◆ WRITTEN TASK:
Switch "lettering decal" to "vinyl sticker" in everything from the line containing "Describe the element at coordinates (133, 374)" down to the line containing "The height and width of the screenshot is (1015, 1804).". Return only those lines with nothing else changed.

[Items from a data source]
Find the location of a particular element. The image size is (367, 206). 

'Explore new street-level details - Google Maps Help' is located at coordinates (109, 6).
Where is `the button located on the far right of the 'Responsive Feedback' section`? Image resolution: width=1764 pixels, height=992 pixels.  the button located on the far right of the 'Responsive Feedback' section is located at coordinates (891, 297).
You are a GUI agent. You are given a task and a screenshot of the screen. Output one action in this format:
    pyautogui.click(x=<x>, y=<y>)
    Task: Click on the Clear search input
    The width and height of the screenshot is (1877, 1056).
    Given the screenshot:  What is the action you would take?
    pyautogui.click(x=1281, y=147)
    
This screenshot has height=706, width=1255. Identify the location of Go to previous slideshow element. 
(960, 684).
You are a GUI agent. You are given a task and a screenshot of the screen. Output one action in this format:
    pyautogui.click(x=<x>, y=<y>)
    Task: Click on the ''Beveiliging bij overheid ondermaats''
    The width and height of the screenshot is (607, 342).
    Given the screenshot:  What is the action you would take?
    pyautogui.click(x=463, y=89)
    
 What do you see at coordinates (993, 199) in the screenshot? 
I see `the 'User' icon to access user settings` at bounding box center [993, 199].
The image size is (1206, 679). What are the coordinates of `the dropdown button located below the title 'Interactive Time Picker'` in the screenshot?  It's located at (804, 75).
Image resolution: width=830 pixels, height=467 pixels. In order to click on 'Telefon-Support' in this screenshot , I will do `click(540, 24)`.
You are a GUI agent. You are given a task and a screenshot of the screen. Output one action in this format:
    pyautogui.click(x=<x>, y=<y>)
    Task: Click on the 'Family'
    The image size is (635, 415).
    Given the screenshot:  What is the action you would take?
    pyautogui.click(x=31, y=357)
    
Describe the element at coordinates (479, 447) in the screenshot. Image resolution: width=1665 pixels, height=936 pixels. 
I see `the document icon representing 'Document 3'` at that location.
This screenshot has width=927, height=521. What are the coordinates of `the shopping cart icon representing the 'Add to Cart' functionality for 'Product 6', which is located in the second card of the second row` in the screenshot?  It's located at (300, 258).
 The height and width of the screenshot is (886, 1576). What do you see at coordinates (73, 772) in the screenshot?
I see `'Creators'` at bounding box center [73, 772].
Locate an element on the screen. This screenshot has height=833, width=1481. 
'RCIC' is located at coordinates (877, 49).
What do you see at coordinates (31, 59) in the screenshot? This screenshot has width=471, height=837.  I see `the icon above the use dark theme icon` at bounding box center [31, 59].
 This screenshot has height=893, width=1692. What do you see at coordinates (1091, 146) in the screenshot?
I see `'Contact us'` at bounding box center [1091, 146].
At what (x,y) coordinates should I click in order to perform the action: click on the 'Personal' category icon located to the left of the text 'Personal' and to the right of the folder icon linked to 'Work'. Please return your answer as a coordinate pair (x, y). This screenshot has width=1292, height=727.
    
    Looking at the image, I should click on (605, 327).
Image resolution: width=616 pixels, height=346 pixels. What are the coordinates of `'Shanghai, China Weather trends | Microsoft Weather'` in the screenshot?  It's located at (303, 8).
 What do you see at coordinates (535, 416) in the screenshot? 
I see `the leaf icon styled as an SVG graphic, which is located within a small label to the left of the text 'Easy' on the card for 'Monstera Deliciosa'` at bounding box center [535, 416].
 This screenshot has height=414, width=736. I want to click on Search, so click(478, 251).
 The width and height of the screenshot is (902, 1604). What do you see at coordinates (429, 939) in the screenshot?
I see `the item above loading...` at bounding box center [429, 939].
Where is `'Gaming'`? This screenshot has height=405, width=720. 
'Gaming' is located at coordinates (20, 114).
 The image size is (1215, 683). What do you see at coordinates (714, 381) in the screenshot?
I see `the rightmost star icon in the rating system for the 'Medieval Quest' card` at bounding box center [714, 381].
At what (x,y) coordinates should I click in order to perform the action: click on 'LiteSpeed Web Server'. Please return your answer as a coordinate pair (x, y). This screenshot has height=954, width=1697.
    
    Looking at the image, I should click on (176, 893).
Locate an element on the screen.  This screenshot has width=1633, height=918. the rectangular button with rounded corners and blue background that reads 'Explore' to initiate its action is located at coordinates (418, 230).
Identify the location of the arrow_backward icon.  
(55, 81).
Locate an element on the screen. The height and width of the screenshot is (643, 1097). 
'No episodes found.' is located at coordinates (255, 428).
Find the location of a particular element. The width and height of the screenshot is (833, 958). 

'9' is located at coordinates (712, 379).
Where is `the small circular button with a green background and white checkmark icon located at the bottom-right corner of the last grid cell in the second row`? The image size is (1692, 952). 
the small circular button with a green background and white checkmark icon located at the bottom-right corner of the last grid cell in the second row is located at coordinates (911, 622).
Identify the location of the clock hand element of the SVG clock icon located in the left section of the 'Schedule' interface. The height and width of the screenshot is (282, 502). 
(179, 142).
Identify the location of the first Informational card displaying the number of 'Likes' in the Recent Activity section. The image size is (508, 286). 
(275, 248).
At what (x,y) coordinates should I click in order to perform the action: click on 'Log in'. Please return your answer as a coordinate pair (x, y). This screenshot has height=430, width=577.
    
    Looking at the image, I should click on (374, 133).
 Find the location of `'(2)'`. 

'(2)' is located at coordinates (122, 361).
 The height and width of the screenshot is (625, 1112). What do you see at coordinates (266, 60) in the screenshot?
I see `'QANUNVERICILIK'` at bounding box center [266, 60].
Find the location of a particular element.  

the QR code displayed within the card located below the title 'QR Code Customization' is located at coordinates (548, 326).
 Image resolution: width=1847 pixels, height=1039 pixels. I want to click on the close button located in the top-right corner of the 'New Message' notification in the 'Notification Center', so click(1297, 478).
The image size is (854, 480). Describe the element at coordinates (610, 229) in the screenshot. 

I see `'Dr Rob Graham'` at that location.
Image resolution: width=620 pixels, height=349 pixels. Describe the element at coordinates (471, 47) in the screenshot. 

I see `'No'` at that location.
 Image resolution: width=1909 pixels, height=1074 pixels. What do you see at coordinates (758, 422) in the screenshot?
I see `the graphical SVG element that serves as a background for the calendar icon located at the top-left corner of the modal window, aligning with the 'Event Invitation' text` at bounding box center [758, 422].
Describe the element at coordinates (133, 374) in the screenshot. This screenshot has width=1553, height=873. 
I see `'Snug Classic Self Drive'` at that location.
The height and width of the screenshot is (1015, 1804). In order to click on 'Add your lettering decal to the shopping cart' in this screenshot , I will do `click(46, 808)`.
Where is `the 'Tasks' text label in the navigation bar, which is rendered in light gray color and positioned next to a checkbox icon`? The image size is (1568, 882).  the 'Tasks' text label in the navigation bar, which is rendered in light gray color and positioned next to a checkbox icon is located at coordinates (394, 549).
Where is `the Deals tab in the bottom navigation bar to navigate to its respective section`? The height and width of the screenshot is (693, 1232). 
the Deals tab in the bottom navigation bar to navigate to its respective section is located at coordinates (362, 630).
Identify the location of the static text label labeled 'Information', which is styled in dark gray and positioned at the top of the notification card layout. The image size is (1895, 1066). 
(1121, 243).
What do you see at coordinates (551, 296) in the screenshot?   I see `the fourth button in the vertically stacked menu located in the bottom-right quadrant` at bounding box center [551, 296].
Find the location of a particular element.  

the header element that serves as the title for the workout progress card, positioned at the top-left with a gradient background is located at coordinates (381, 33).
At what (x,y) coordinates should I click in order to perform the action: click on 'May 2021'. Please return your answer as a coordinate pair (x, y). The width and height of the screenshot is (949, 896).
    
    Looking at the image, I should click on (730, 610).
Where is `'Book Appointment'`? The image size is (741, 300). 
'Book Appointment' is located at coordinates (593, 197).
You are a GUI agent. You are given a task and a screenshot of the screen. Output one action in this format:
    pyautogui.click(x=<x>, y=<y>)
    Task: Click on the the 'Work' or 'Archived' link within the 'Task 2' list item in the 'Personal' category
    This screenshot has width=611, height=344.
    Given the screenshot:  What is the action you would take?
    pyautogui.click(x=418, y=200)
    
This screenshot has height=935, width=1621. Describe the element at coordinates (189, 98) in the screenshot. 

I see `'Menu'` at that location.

◆ EXPECTED ANSWER:
Describe the element at coordinates (133, 374) in the screenshot. This screenshot has width=1553, height=873. 
I see `'Snug Classic Self Drive'` at that location.
The height and width of the screenshot is (1015, 1804). In order to click on 'Add your vinyl sticker to the shopping cart' in this screenshot , I will do `click(46, 808)`.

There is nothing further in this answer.